*** Opening Exercise inputs ***

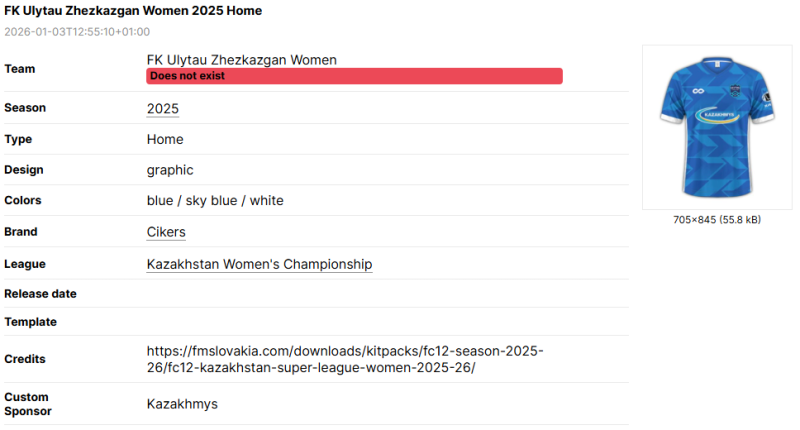Viewport: 800px width, 430px height.
Task: Click the Home type value
Action: 165,140
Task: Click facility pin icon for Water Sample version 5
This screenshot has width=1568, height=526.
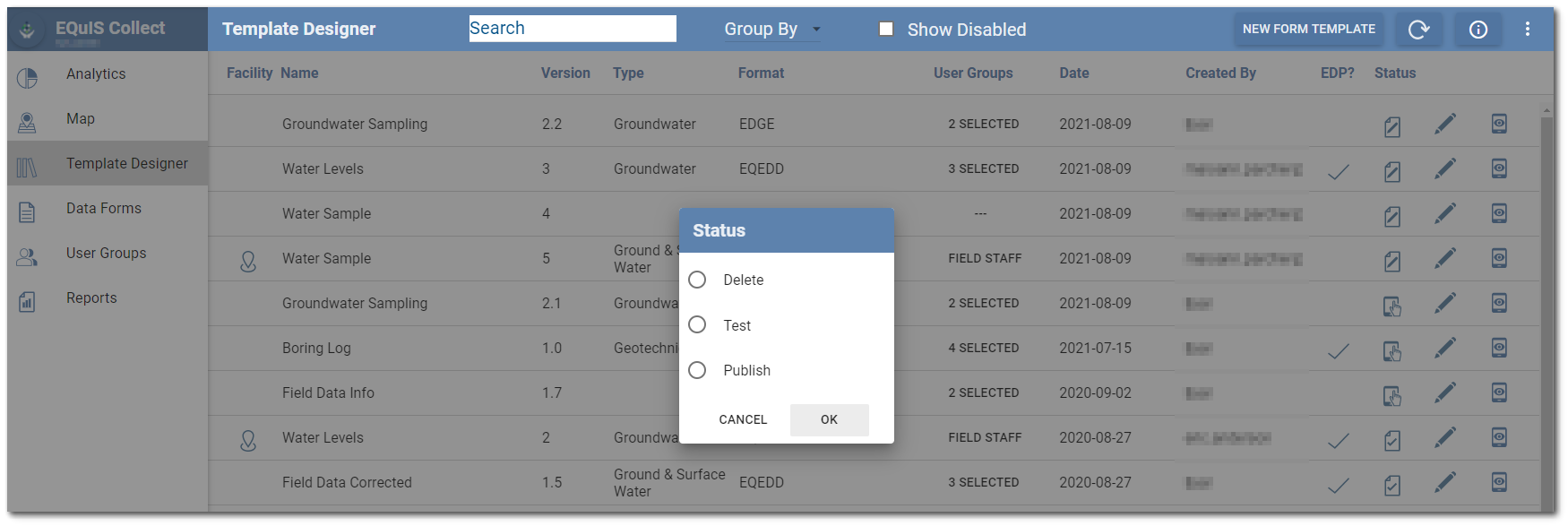Action: 248,261
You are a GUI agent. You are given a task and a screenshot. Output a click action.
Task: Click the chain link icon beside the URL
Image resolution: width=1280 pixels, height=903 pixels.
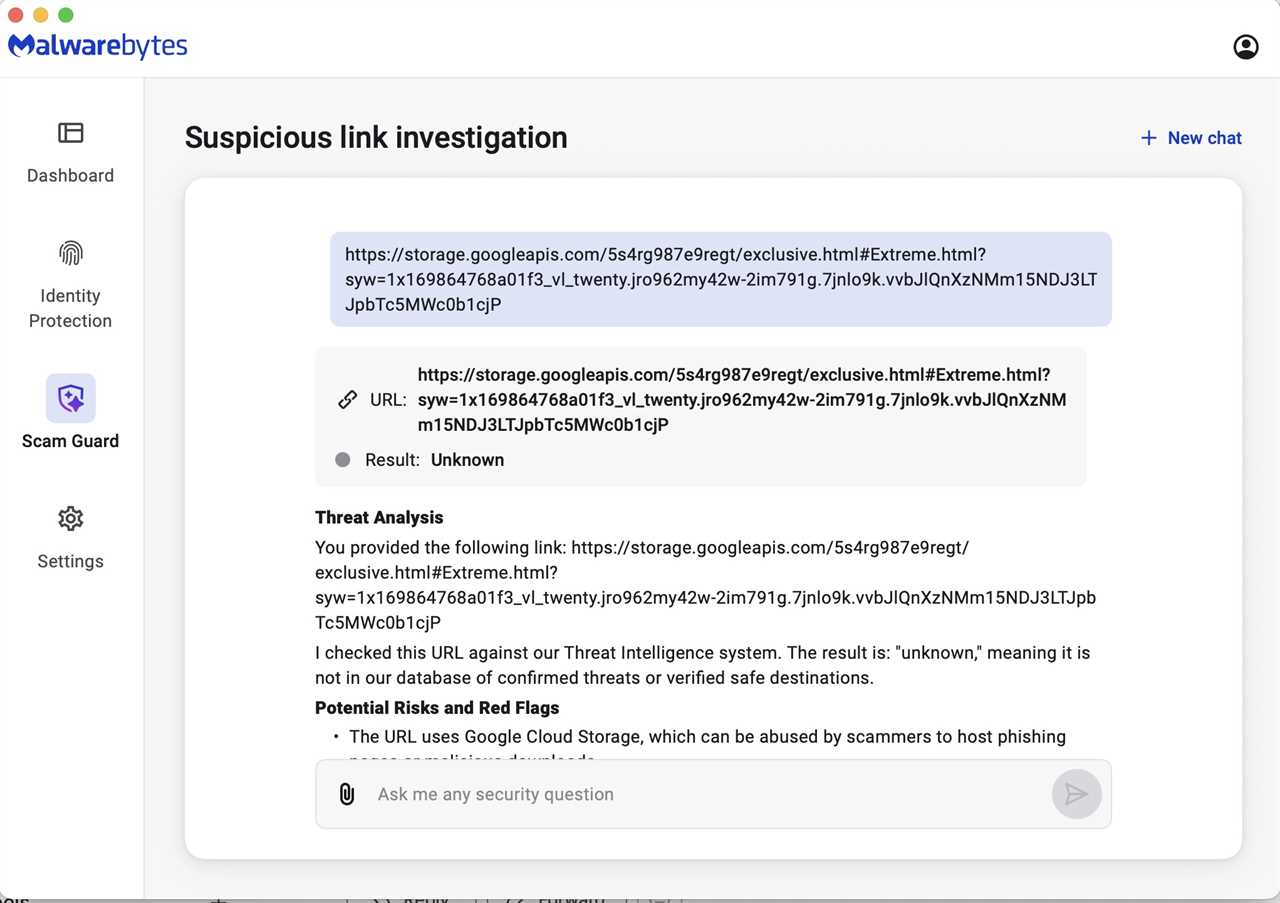(x=347, y=399)
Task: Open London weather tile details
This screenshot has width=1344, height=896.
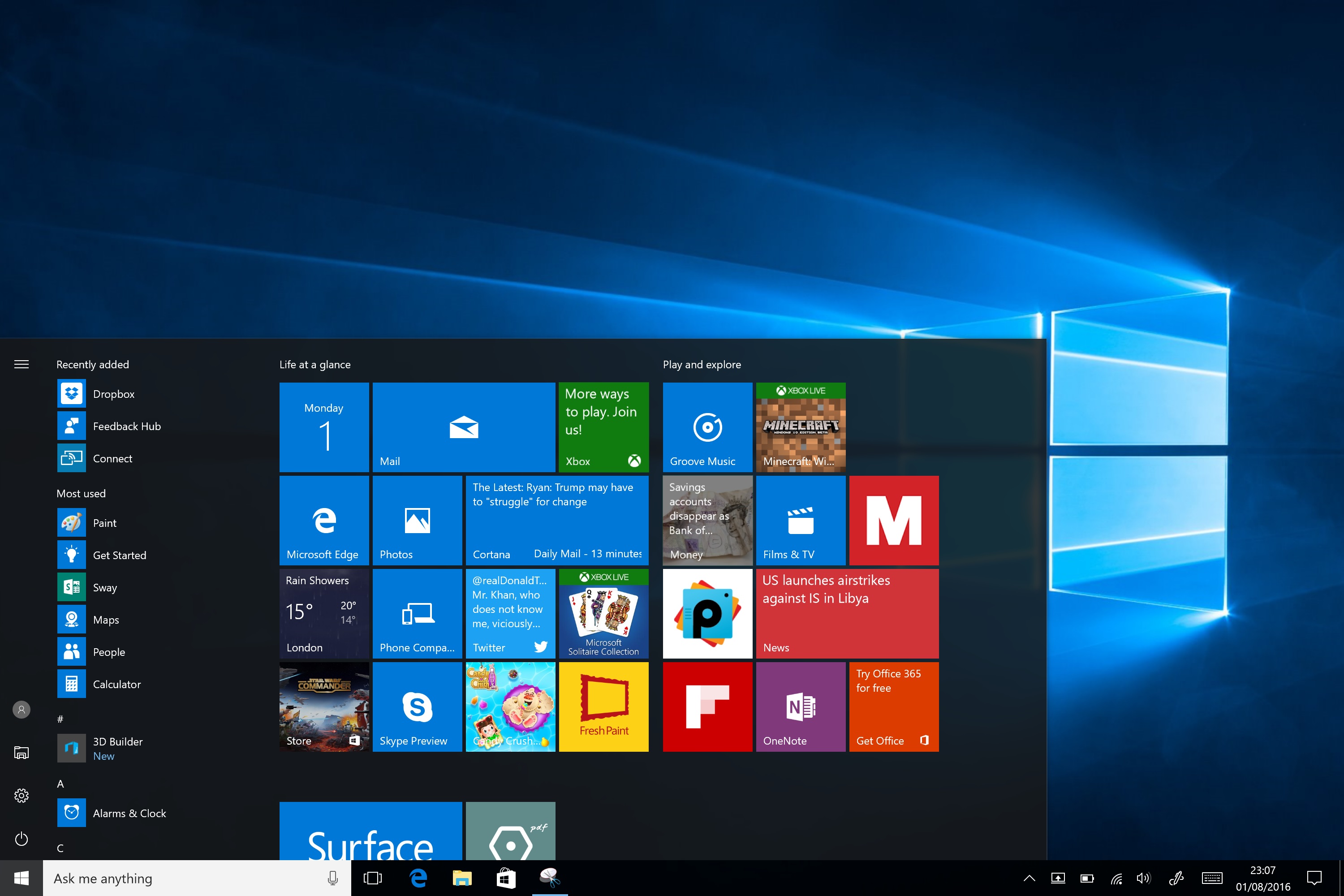Action: (323, 612)
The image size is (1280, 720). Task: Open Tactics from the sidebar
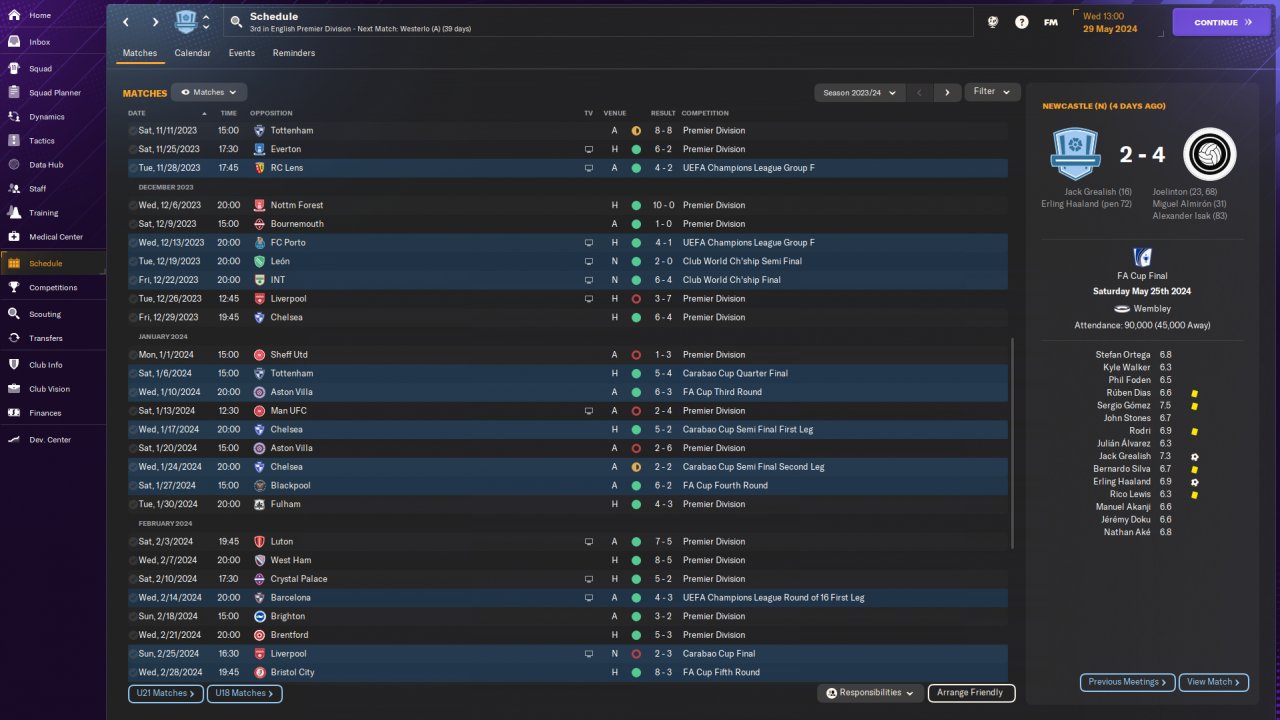click(14, 141)
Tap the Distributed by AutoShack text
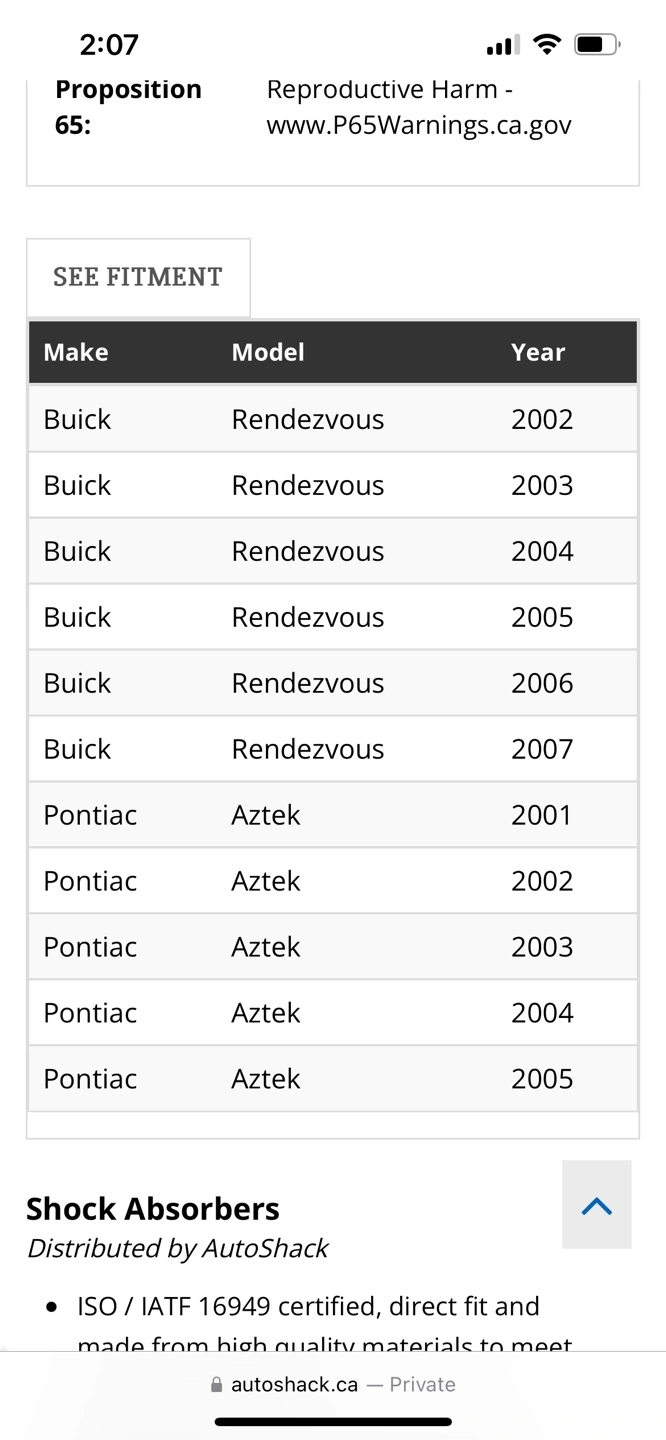 178,1248
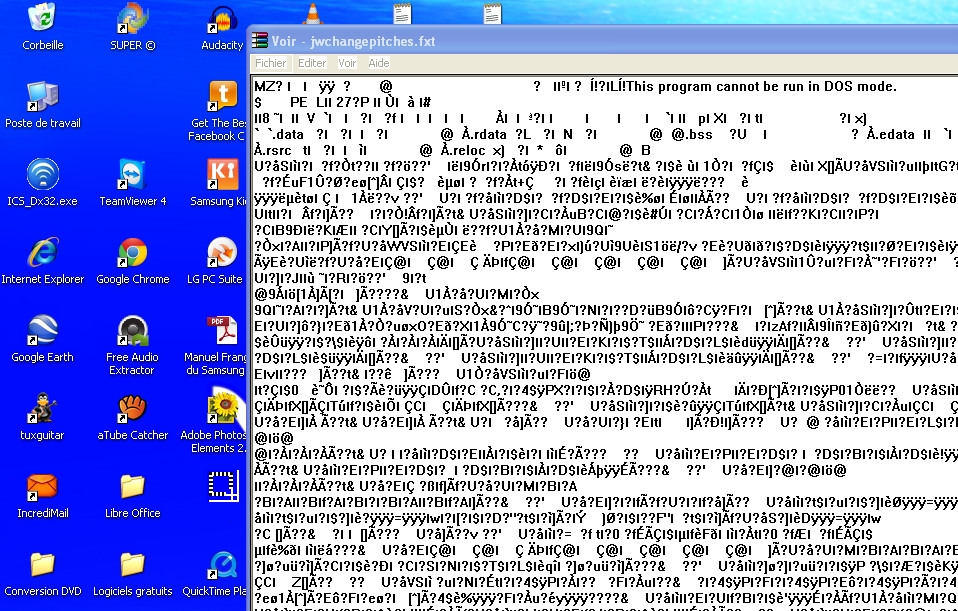Viewport: 958px width, 611px height.
Task: Select the aTube Catcher icon
Action: click(x=132, y=410)
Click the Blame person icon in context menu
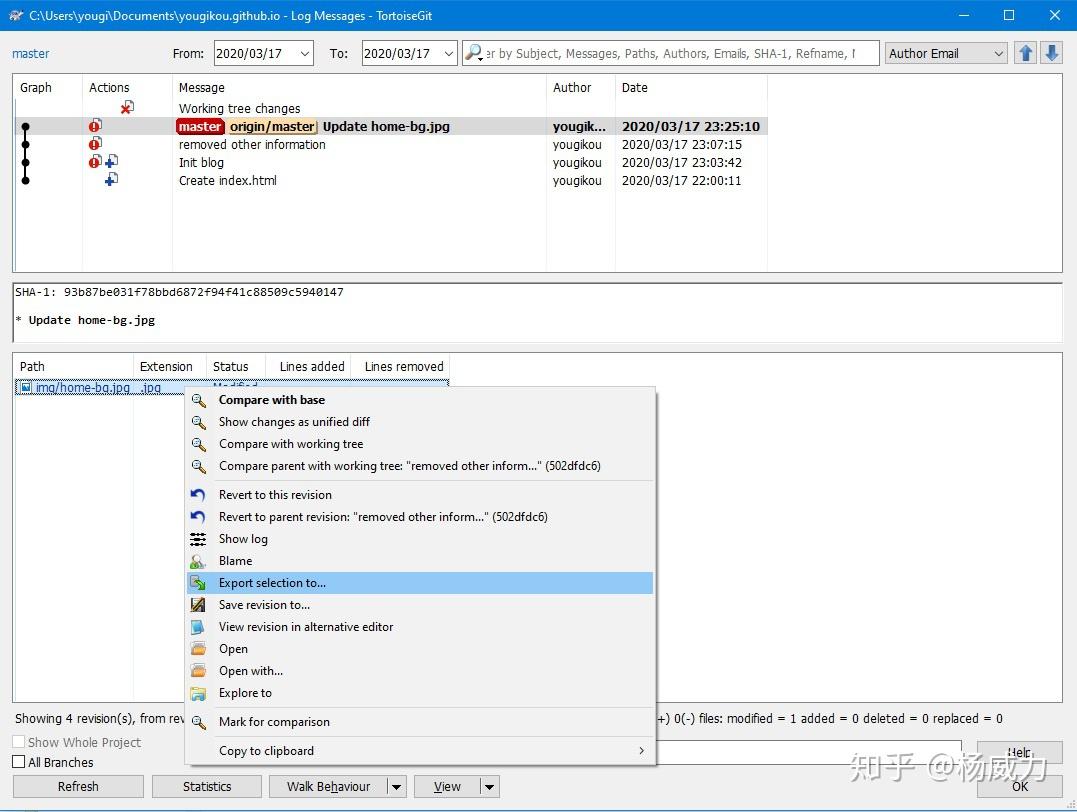Image resolution: width=1077 pixels, height=812 pixels. [198, 561]
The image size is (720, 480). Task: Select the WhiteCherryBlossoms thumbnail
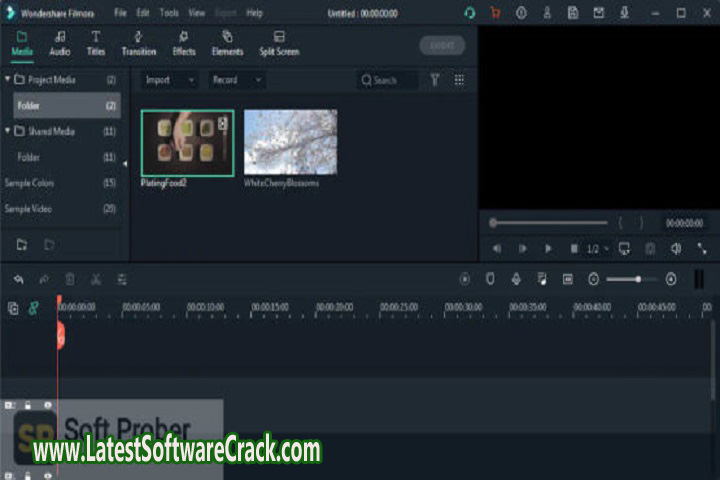coord(290,142)
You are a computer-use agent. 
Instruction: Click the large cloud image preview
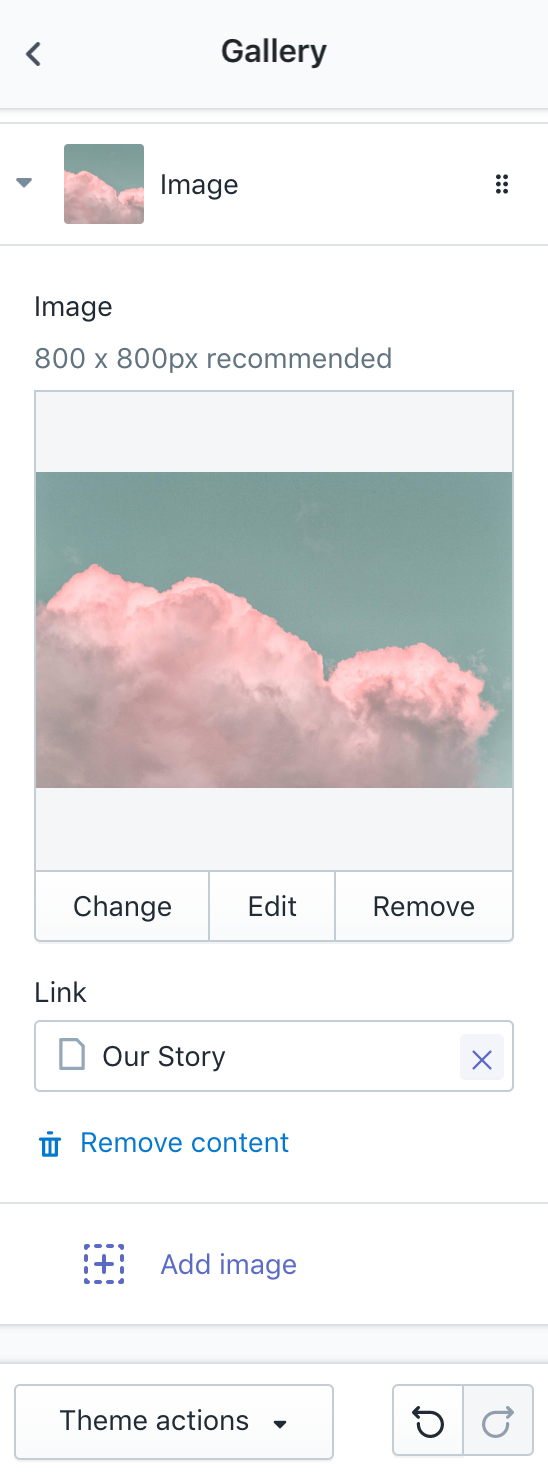[274, 630]
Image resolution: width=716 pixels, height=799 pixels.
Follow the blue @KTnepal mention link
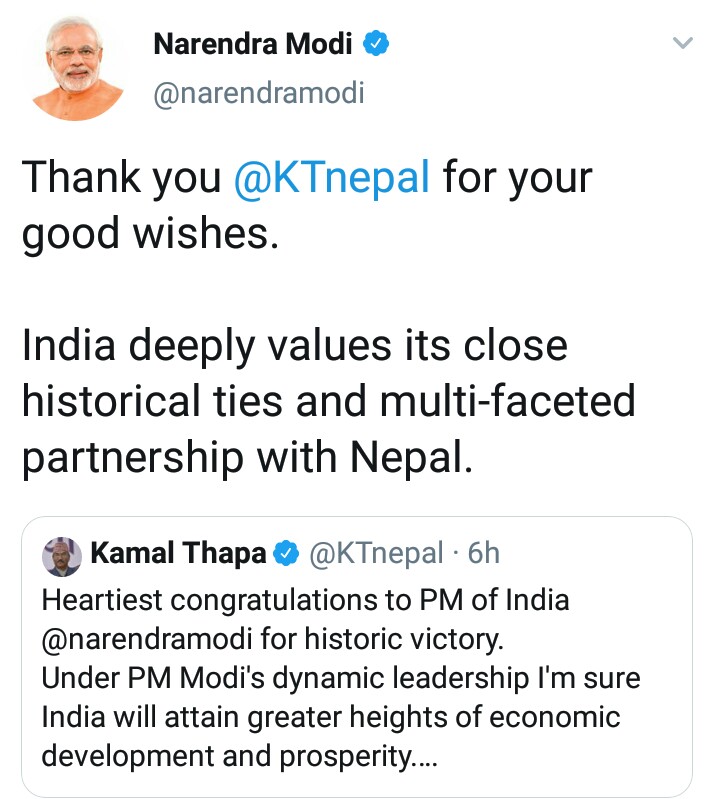coord(331,179)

*** Closing Exercise inputs ***

*Exercise directions*: Reproduce exactly the lines that run from the line holding "Task: Click facility" through the final line of the entries, and omit every picture.

*Solved exercise*:
Task: Click facility pin icon for Water Sample version 5
This screenshot has width=1568, height=526.
Action: 248,261
You are a GUI agent. You are given a task and a screenshot. Output a click action.
Task: Click the chain link icon beside the URL
Image resolution: width=1280 pixels, height=903 pixels.
(x=347, y=399)
Task: Open London weather tile details
This screenshot has width=1344, height=896.
Action: (323, 612)
The image size is (1280, 720). Task: Open Tactics from the sidebar
click(14, 141)
Tap the Distributed by AutoShack text
 178,1248
Viewport: 958px width, 611px height.
Task: Select the aTube Catcher icon
Action: click(x=132, y=410)
Click the Blame person icon in context menu
Image resolution: width=1077 pixels, height=812 pixels. [198, 561]
The image size is (720, 480). Task: Select the WhiteCherryBlossoms thumbnail
coord(290,142)
You are a computer-use agent. 
Instruction: Click the large cloud image preview
[274, 630]
Image resolution: width=716 pixels, height=799 pixels.
Follow the blue @KTnepal mention link
coord(331,179)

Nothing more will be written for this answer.